Cadence and `interval` are tunable per `DECISIONS.md` #19.

**Finalized vs non-finalized hashes (`DECISIONS.md` #39).** Hashes exist only at checkpoints (the `interval` grid), never per-frame. The recovery-relevant *finalized frame* is therefore the latest CHECKPOINT at-or-before the grace horizon (`currentTick - graceWindowTicks`) — a frame past grace that is not on the grid is never hashed nor reported as finalized. **Finalized** checkpoint hashes (checkpoint ≤ horizon) are ALWAYS broadcast; they feed catastrophic-desync detection and the B8 completeness score. **Non-finalized** checkpoint hashes (checkpoints still inside the grace window) are broadcast ONLY when the opt-in flag `sendNonFinalizedHashes` is set — they can reveal only a rollback-able / non-deterministic divergence that a transfer cannot repair, so their value is unproven and they are off by default.

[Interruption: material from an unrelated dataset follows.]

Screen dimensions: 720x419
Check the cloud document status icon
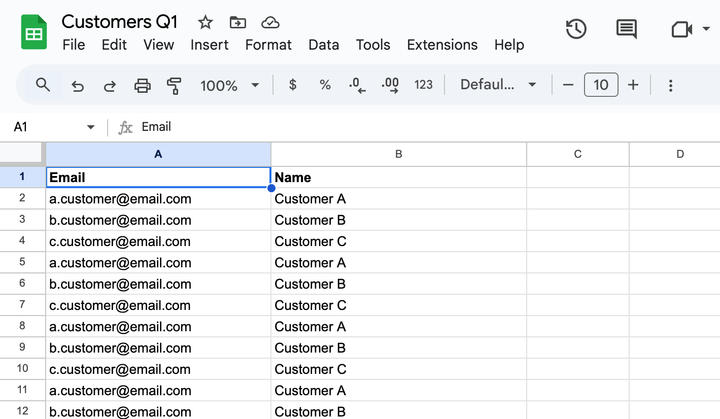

### `relay` — Already-Accepted Input Relay (Goal B6)

*(format TBD; carries an already-accepted intent for grace-window convergence; receiver accepts only because some other peer has already accepted it)*

### `bootstrapRequest` / `bootstrapResponse` — Joining (Goal B10)

*(format TBD; bootstrapResponse carries grace-window state + sparse intent log + current-per-participant intent; serving peer chosen randomly per `DECISIONS.md` #18)*

### `stateChallenge` / `stateTransfer` — Severe Desync Recovery (Goal B8)

Severe (CATASTROPHIC) desync = a FINALIZED checkpoint hash differs (history below the grace window can no longer be reconciled by accepting inputs). Resolution is COMPLETENESS-SCORED with an authority tiebreaker, and ZERO-HANDSHAKE: both peers independently compute the same verdict from data they already share via the hash-window / delta-sync stream, so no `stateChallenge` round-trip is needed to decide *who* wins. Only the LOSER acts.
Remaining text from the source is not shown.